PA-167 Characterization of HIV-1 reservoirs in children and adolescents: a systematic review and meta-analysis toward pediatric HIV cure

Background The virostatic effect of antiretroviral therapies (ART) infers viral persistence in sanctuaries, with a high likelihood of reactivation off-treatment. This systematic review and meta-analysis aimed at estimating the global burden of archived drug resistance mutations (ADRMs), the size of reservoirs and their determinants in paediatrics. Methods Were included, randomized and non-randomized trials, cohorts and cross-sectional studies of HIV reservoirs in vertically-infected participants, published in English/French between 2002–2022. As primary outcomes, we evaluated the prevalence of ADRMs and estimated the size of reservoirs (HIV-1 DNA copies/10 6 cells) in paediatrics. Subgroup analysis were performed to further characterize the data and the meta-analysis was done through random effect models.
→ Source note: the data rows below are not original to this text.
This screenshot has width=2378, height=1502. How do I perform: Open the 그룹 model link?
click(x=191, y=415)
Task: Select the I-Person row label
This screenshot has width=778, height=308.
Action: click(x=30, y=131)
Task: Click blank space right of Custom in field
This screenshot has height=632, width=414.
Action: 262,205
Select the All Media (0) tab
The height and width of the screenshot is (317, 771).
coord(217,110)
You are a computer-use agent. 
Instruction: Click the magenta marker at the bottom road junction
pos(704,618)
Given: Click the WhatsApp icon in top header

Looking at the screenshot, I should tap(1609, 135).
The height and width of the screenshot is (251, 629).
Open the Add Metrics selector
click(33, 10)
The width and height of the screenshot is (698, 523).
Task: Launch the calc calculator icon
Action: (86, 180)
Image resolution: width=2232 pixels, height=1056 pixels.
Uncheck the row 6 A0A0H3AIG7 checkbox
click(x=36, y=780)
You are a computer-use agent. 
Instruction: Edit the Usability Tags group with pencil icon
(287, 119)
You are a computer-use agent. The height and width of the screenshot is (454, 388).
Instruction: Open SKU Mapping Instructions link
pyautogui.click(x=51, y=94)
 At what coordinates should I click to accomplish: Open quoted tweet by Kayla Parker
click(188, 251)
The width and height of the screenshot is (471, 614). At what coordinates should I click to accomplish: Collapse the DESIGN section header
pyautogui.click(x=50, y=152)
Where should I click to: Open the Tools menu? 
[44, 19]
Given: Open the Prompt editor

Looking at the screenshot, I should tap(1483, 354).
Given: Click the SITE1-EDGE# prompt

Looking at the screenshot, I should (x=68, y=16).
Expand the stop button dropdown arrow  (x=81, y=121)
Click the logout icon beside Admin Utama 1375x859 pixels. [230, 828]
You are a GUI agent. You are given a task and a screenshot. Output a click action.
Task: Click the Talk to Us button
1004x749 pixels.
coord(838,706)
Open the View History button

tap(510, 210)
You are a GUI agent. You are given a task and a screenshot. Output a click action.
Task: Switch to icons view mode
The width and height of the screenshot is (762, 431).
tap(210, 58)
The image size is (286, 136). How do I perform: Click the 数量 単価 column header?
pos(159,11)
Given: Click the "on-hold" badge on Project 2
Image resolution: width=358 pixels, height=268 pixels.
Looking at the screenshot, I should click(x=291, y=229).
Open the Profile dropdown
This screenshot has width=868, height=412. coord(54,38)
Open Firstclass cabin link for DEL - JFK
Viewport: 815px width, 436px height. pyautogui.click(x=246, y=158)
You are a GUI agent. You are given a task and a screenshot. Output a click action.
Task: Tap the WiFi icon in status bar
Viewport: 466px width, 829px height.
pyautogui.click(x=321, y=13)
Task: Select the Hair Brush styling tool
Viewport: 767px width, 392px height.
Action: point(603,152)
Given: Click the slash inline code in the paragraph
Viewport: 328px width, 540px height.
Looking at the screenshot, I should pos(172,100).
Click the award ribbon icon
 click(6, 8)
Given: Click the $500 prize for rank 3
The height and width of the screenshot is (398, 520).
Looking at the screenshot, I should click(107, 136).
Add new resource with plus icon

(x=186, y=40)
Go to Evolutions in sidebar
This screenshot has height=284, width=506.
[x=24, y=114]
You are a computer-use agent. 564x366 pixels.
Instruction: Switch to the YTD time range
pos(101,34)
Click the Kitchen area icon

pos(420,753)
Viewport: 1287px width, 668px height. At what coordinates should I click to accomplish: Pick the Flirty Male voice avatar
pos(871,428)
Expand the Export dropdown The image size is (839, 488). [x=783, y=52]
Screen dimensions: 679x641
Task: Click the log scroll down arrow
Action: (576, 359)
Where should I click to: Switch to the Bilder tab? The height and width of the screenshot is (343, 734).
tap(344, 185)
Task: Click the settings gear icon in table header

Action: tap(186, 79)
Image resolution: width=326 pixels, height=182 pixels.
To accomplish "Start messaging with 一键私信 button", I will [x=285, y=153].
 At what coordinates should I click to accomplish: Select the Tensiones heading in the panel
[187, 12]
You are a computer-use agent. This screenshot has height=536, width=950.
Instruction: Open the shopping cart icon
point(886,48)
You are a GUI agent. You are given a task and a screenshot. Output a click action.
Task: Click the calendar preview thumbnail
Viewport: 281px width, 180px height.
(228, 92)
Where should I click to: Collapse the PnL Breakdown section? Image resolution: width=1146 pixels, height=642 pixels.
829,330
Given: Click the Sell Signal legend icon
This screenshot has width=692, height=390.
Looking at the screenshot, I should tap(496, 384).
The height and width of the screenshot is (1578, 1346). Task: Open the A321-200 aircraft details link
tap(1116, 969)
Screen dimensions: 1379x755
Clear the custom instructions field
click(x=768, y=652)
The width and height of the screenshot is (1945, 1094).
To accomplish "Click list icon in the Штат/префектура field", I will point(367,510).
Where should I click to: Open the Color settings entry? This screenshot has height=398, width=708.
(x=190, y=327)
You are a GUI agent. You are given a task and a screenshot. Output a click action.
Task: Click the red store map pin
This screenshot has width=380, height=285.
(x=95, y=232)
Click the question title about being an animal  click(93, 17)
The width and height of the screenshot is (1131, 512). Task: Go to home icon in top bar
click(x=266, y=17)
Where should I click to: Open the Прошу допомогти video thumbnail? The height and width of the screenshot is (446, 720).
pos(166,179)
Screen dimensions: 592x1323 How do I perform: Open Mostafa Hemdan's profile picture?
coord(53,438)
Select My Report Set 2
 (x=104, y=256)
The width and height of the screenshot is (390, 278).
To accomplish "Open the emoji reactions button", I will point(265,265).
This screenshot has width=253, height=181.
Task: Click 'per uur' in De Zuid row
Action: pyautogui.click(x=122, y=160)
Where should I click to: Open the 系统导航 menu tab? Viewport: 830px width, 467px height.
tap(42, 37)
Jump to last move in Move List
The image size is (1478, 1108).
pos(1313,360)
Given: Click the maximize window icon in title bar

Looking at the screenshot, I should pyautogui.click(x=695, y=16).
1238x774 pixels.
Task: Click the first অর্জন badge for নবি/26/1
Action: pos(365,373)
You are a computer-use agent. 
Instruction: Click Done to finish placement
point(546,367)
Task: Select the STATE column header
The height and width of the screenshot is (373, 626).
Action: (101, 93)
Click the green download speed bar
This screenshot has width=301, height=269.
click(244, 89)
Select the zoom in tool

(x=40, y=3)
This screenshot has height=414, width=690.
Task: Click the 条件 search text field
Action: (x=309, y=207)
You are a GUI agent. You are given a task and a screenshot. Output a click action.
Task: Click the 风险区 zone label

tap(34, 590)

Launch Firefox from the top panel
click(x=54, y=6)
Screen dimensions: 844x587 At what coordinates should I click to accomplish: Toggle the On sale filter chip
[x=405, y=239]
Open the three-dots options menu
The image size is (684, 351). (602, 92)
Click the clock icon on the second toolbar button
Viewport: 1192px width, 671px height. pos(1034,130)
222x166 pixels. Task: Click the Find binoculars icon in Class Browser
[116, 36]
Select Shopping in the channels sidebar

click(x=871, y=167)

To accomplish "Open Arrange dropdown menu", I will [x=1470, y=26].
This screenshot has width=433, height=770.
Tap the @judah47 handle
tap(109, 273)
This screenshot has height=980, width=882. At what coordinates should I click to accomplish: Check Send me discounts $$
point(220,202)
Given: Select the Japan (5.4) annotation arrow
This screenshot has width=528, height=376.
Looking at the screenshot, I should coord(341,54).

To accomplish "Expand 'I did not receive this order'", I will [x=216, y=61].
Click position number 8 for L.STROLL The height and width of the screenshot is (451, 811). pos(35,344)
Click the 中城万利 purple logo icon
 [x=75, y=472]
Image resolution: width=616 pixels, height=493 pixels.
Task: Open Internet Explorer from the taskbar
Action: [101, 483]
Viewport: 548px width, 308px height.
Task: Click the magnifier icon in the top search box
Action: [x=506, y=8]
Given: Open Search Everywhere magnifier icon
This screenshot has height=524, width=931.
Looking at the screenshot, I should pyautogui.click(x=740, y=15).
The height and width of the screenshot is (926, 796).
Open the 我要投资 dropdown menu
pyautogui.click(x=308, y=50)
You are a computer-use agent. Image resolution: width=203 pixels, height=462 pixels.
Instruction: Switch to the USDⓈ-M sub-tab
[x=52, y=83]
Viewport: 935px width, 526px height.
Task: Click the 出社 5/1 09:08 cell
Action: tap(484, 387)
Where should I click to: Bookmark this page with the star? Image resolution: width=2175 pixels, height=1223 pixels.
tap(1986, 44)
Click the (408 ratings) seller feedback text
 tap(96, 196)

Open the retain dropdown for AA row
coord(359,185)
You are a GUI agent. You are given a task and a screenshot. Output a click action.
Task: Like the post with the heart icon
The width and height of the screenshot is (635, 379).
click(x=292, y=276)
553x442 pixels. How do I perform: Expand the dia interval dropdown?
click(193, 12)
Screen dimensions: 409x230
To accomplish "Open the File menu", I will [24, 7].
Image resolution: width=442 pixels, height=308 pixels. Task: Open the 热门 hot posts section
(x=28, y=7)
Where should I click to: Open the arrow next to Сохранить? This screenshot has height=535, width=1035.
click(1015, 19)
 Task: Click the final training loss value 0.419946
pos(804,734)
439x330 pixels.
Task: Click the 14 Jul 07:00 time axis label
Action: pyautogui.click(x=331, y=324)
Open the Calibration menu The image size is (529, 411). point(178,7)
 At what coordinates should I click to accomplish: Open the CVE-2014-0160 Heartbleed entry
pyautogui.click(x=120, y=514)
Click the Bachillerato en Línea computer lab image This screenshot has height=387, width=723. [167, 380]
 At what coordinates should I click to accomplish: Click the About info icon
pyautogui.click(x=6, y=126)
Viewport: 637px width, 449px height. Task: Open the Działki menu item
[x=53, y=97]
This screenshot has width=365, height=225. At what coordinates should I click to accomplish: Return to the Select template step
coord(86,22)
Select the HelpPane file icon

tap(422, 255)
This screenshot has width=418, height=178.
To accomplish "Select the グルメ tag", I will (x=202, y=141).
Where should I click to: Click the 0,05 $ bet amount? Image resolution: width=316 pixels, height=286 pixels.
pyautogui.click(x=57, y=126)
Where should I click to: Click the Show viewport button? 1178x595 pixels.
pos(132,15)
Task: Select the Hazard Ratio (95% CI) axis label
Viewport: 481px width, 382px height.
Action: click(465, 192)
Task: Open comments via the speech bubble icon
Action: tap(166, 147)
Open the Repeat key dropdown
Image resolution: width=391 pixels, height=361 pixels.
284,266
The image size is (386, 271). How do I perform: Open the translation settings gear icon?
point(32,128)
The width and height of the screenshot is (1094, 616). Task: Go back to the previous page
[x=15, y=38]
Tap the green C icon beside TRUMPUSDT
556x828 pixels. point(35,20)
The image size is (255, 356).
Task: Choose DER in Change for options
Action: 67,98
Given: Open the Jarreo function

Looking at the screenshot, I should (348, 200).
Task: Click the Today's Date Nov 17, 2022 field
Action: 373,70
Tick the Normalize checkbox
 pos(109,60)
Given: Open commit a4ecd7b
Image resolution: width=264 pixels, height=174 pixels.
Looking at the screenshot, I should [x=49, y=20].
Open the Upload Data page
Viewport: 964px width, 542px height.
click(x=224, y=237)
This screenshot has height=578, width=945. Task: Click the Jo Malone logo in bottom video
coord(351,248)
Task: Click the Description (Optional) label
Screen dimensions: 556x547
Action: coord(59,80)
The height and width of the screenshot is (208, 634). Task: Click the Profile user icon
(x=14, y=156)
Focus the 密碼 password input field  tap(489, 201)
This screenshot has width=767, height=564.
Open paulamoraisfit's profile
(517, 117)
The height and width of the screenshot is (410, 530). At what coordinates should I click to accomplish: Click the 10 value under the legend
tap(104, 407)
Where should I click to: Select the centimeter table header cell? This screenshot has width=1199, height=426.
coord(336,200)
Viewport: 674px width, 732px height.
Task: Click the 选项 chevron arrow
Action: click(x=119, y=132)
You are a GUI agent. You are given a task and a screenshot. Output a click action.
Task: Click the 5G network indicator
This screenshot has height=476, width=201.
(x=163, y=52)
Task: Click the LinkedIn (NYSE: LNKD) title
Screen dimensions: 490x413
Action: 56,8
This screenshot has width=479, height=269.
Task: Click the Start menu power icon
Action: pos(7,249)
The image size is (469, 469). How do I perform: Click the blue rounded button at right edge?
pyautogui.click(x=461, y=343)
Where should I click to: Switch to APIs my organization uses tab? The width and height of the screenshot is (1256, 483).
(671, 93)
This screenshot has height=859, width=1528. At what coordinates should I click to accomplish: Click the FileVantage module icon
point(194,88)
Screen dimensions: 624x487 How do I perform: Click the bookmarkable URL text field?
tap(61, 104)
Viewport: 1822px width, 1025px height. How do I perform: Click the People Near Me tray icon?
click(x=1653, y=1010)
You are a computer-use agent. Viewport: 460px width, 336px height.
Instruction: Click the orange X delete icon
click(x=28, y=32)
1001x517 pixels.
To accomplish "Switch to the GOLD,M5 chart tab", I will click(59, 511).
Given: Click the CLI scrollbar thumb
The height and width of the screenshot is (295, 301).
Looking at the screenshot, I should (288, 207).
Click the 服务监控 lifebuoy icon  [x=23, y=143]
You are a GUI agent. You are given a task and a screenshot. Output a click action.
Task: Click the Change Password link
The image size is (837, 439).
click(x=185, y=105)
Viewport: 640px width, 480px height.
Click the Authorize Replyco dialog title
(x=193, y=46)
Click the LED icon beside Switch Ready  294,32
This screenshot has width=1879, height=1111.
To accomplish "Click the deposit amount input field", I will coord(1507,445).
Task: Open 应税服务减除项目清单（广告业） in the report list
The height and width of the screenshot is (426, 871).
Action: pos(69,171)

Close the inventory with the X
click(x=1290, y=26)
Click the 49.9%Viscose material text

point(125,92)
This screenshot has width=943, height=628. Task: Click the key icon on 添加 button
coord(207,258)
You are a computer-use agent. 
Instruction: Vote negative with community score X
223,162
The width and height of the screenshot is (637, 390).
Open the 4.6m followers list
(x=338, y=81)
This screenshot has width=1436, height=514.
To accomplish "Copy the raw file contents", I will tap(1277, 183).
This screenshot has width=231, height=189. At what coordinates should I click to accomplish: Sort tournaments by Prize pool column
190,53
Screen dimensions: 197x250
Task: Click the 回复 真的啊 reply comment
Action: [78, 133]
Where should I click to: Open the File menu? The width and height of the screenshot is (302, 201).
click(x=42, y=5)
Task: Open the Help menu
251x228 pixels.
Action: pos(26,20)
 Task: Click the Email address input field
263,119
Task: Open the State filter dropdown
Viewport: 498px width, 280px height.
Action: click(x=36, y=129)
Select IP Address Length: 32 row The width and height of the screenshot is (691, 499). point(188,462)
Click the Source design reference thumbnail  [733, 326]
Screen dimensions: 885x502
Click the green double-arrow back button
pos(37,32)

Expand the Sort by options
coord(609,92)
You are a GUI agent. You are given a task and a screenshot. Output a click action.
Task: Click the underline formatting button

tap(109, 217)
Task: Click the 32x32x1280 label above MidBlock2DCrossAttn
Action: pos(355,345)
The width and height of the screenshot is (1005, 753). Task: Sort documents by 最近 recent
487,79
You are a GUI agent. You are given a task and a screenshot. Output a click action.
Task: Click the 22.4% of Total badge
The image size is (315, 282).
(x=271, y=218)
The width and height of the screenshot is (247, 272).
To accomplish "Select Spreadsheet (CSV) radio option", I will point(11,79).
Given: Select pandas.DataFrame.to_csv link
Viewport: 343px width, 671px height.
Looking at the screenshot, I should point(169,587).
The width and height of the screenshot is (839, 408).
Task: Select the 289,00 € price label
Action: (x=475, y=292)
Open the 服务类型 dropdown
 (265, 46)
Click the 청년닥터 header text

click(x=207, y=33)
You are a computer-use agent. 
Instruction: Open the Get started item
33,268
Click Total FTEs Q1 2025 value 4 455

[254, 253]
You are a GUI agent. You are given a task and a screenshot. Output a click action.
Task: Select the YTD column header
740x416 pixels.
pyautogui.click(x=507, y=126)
Results Overall, 50 studies from 17 countries worldwide were included encompassing 2569 vertically infected participants (aged 2-days to 19-years; 52.81% females). There were limited data on the quantitative characterization of viral reservoirs in SSA, and sensitive tool as ddPCR for characterizing viral reservoirs were not implemented in the most sub-Saharan Africa (SSA) countries. Overall prevalence of ADRMs was 37.80% [95%CI: 13.89–65.17], with 48.79 [95%CI: 0–100] in Africa, 42.08% [6.68–82.71] in America, 23.88% [95%CI: 14.34–34.90] in Asia, and 20.00% [95%CI: 10.72–31.17] in Europe; without any difference between infants and adolescents (p=0.656). Starting ART before 2 months of age limited the size of HIV-1 DNA (p=0.054). Participants with long suppressed viremia (>5years) had lower rates of HIV-1 DNA (p=0.027) whereas pre-/post-ART CD4 ≤29% and pre-/post-ART viremia ≥5Log were all found associated with higher rates of HIV-1 DNA (p=0.038, p=0.047, p=0.041 and 0.035 respectively). Conclusion Our findings underscore high levels of ADRMs in paediatrics worldwide, with a higher reservoir driven by delayed ART initiation, shorter period of viral suppression and immuno-virological failures. Thus, strategies for paediatric HIV functional cure should target adolescents/children with very early ART initiation, high immunity and long-term viral suppression.